The Food and Drug Administration (FDA) is on the verge of approving the first-ever gene therapy treatment for use in the United States.
If it goes through as expected, the therapy will be used to treat children and young adults with advanced acute lymphoblastic leukemia (ALL).
The FDA’s Oncologic Drugs Advisory Committee earlier this month recommended that the agency approve Novartis’ experimental chimeric antigen receptor (CAR-T) therapy, CTL019 (tisagenlecleucel).
It’s an individualized therapy in which a person’s T cells are removed from their blood and reengineered to fight cancer. Then they’re infused back into the patient.
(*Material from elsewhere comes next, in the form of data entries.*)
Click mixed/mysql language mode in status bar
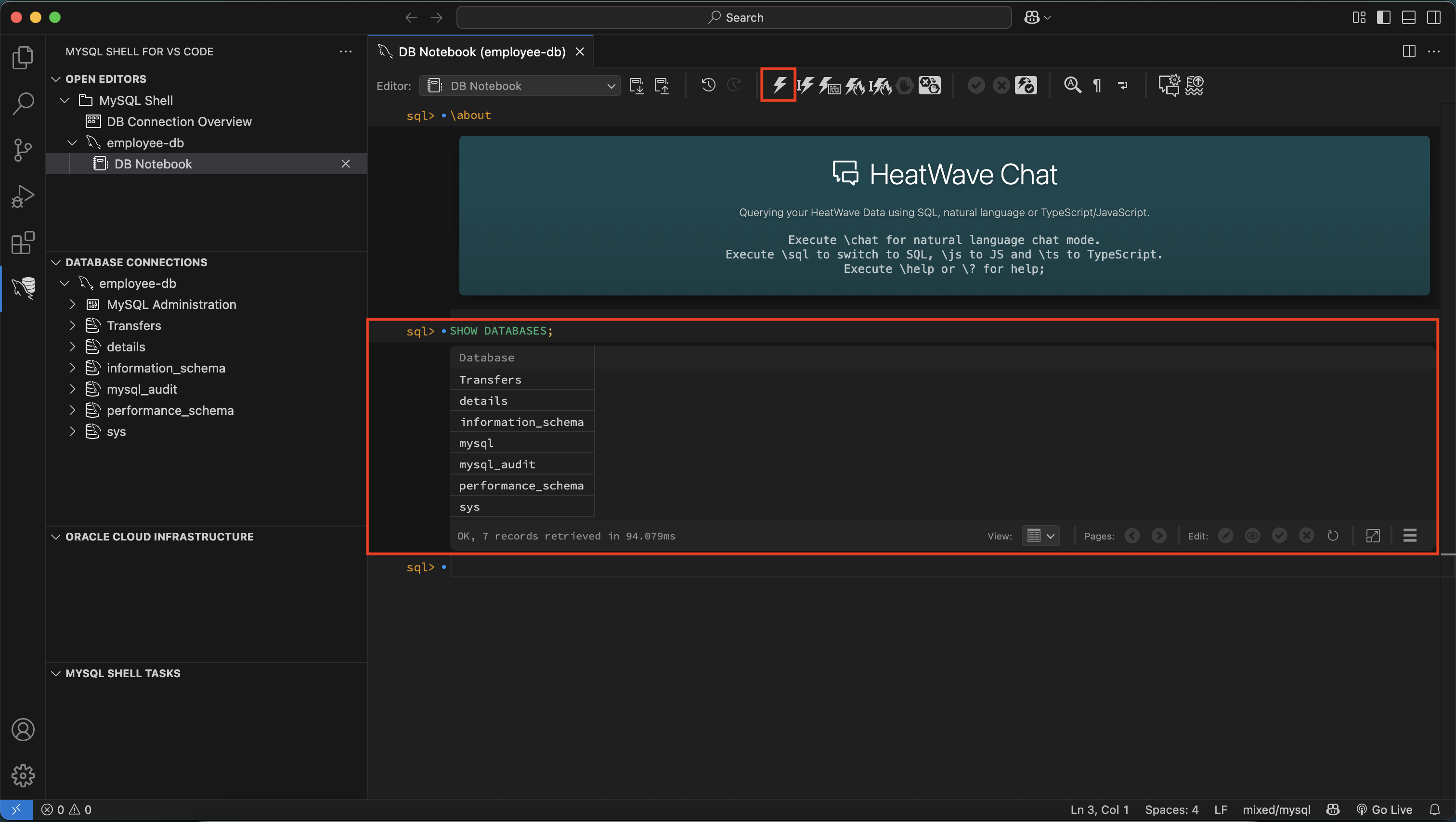The width and height of the screenshot is (1456, 822). pyautogui.click(x=1276, y=809)
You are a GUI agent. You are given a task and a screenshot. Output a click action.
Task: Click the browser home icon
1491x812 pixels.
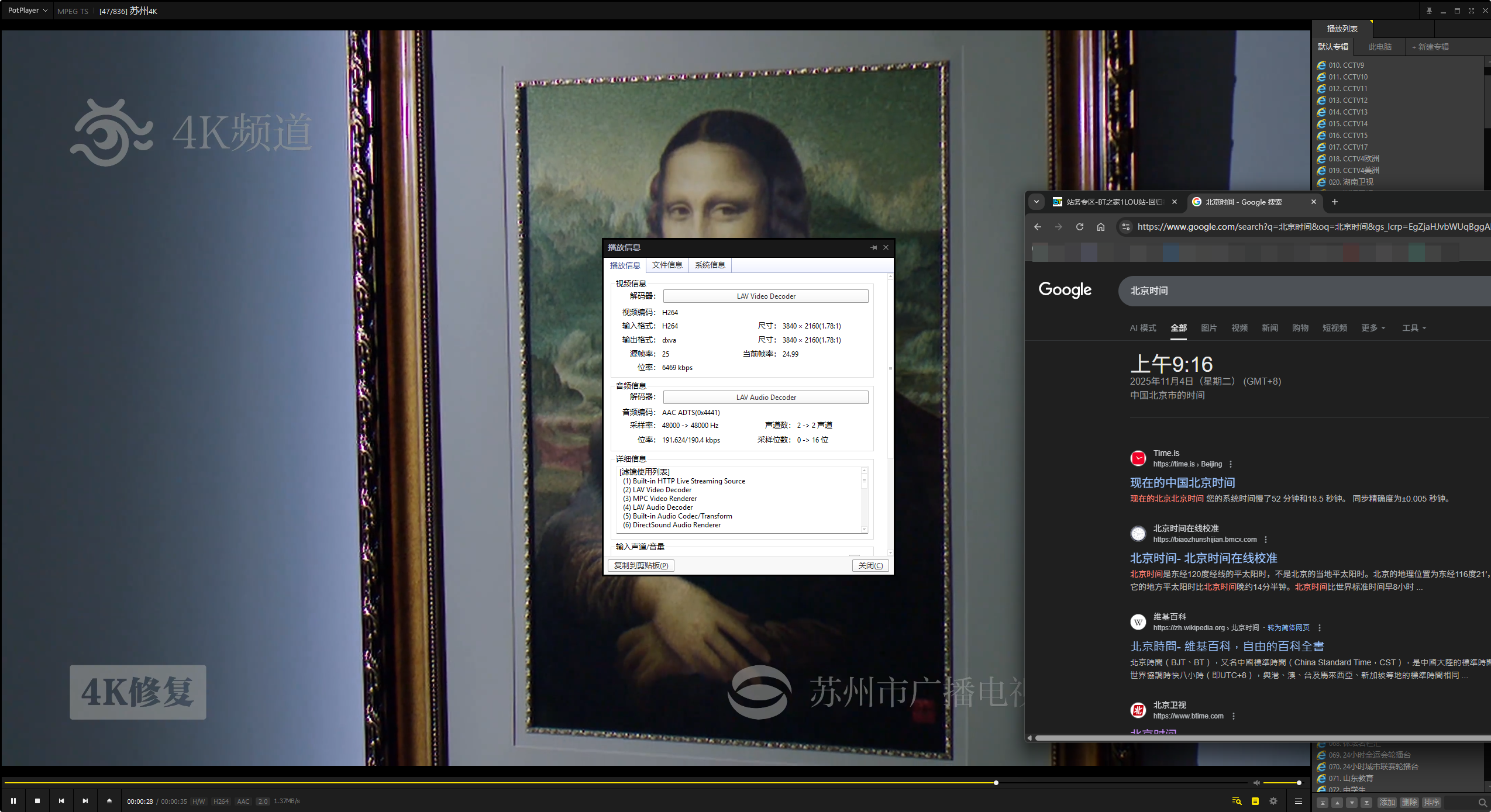point(1100,227)
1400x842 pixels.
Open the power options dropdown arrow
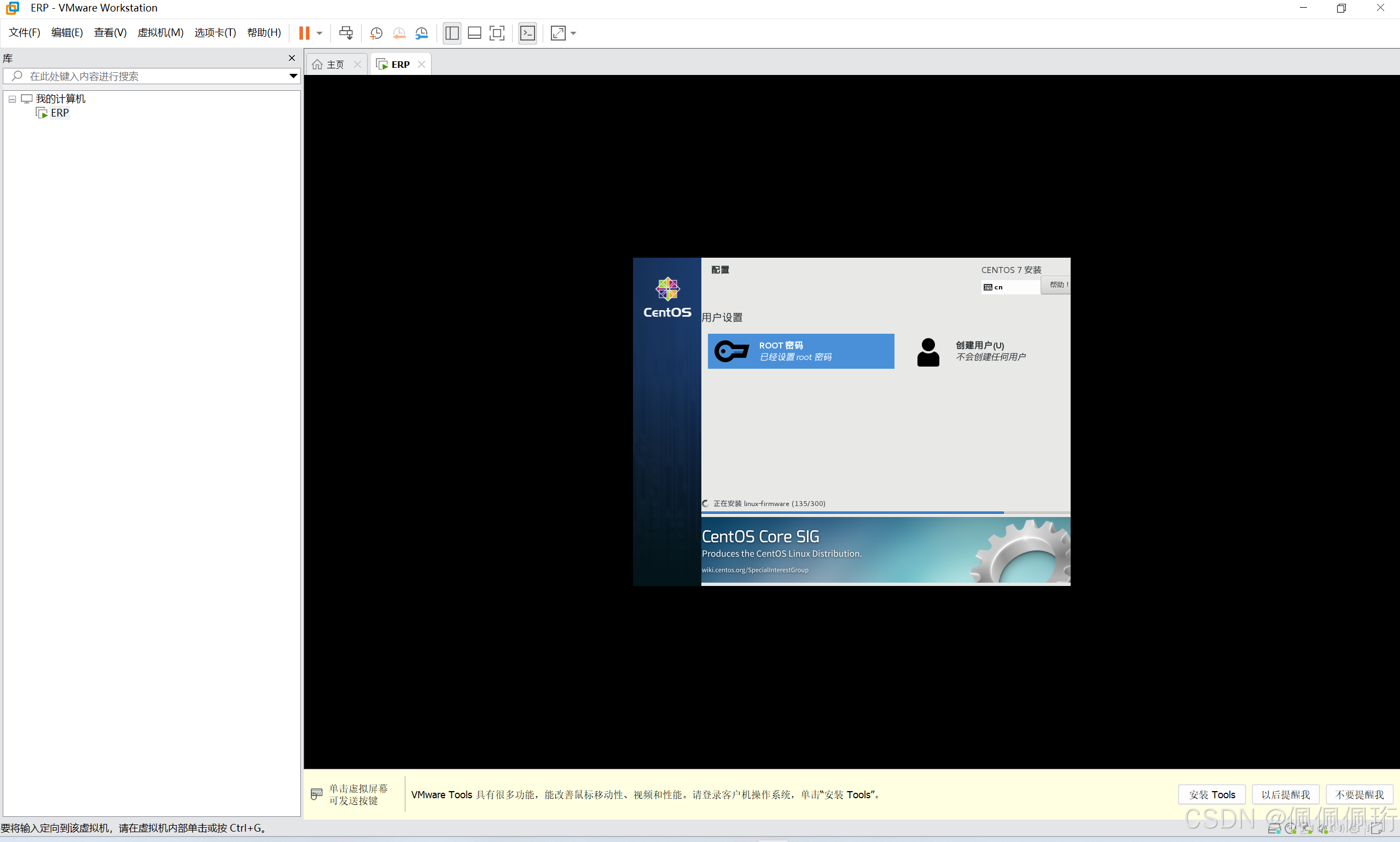click(x=319, y=33)
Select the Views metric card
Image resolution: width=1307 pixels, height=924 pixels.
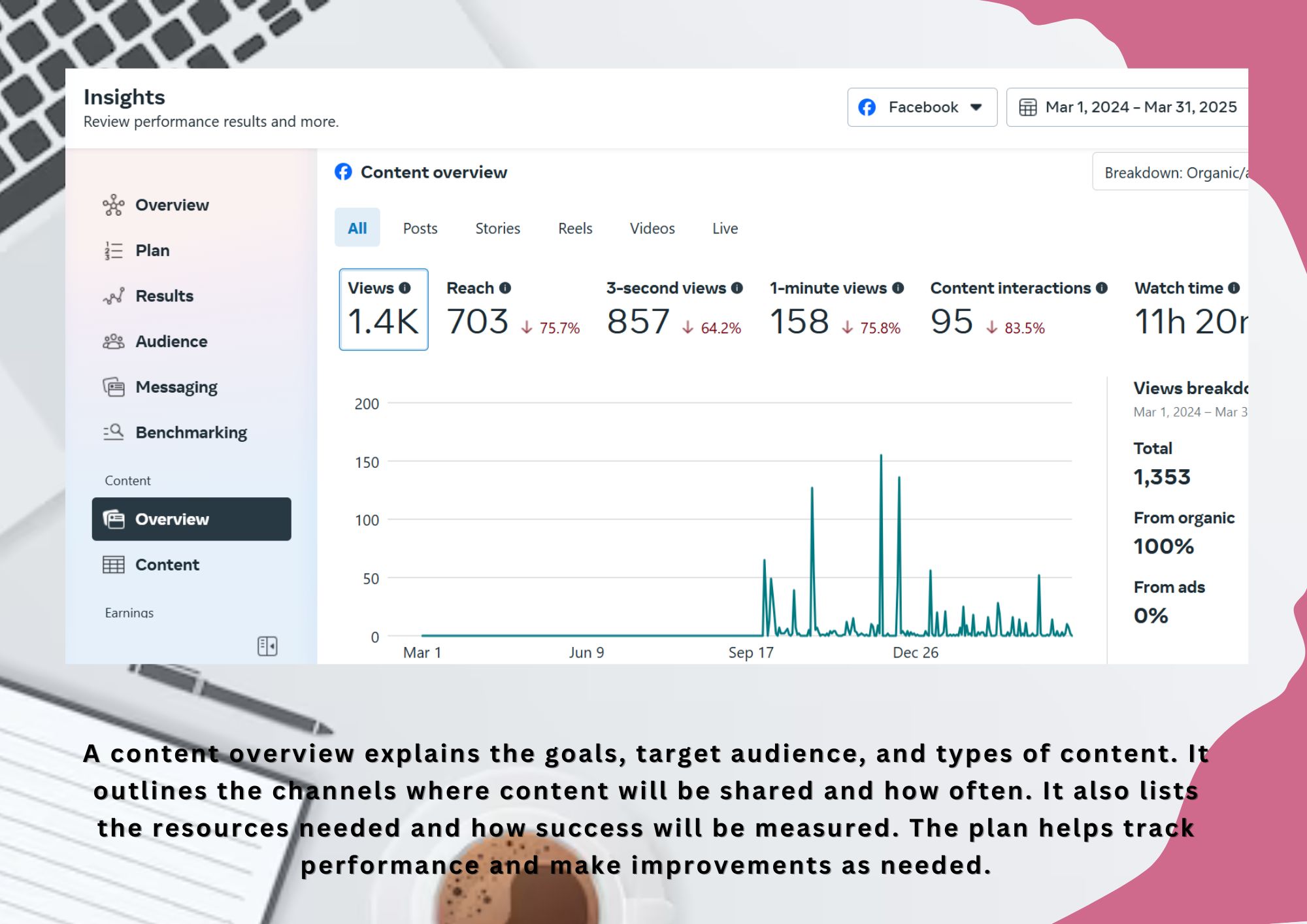[384, 310]
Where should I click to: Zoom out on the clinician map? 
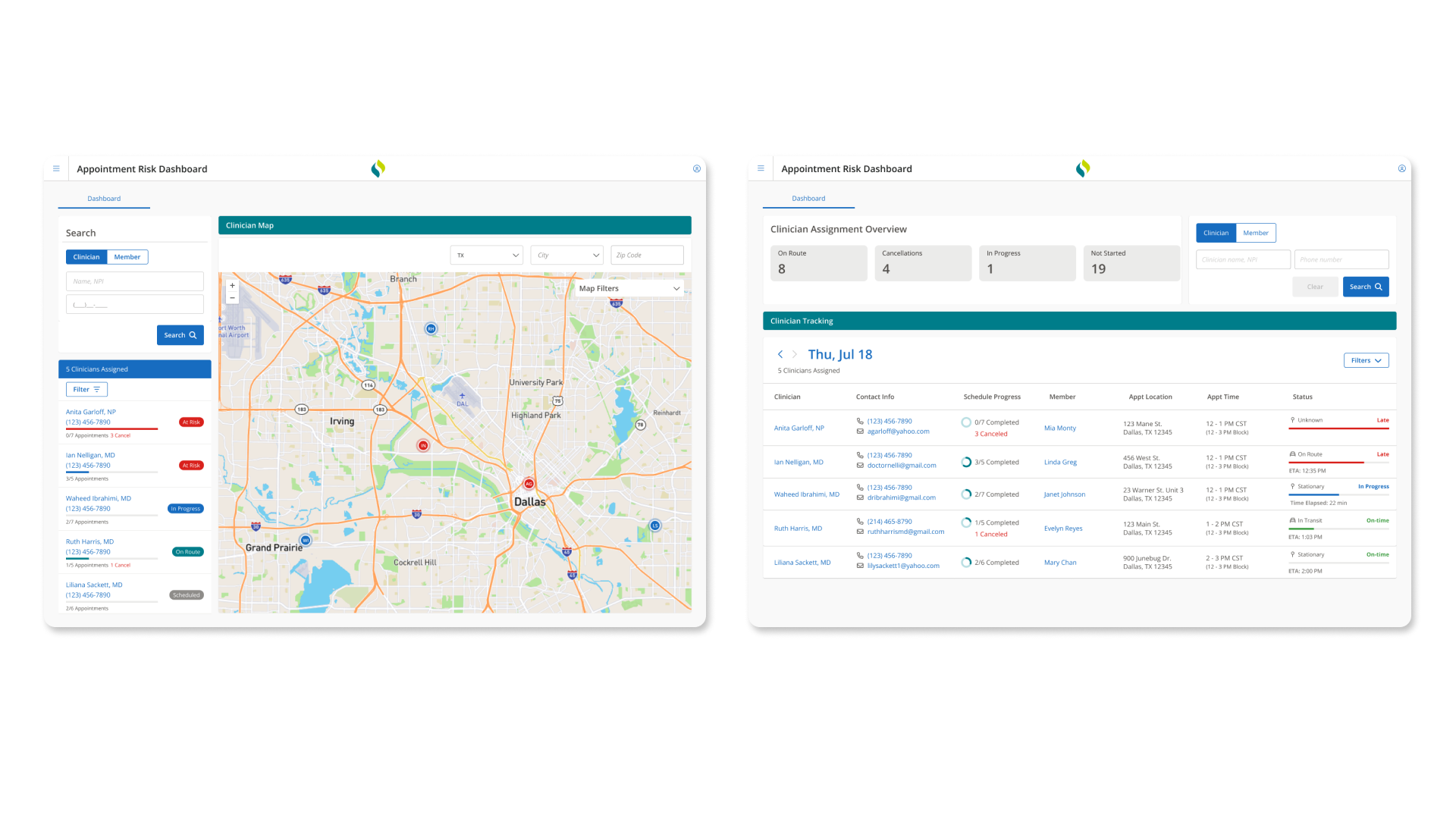232,298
That’s why it’s called a “living drug.”
In a recent clinical trial, 83 percent of patients experienced complete remission or complete remission with incomplete blood count recovery within three months. The FDA is expected to make a decision in September. The agency usually follows its committee’s recommendations.
Dr. Santosh Kesari is a neuro-oncologist and chair of the Department of Translational Neuro-oncology and Neurotherapeutics at the John Wayne Cancer Institute at Providence Saint John’s Health Center in California.
Kesari told Healthline that if approved, the therapy will be a revolutionary breakthrough in cancer treatment.
“It will be the first application of this type — combining gene therapy and immune therapy to modify a patient’s own cells to go attack cancer cells,” he said.
Kesari explained that this application could work in other cancers where there’s a specific target.
He pointed to a City of Hope case study involving a 50-year-old man with recurrent multifocal glioblastoma, a type of brain cancer.
The treatment was part of a phase I clinical trial to test the safety of CAR-T therapy when delivered directly to brain tumors. A successful response was sustained for more than seven months, longer than would usually be expected.
“So, there is potential for application in solid tumors if we identify the right marker, making sure we manage side effects,” said Kesari.
n an email interview with Healthline, Dr. Swati Sikaria, medical oncologist from Torrance Memorial Medical Center in California, explained that the goal is to choose a target as unique to the cancer as possible while avoiding damage to the noncancerous cells of the body.
“This initial success paves the way for creating CAR-T cells with targets for other malignancies,” she explained.
“Whether the success in ALL can be replicated in other types of cancers, I’m cautiously optimistic. We’ll have to see what ongoing and future clinical trials show. The most notable progress has been in multiple myeloma as well as glioblastoma, the type of tumor Senator [John] McCain was recently diagnosed with,” said Sikaria.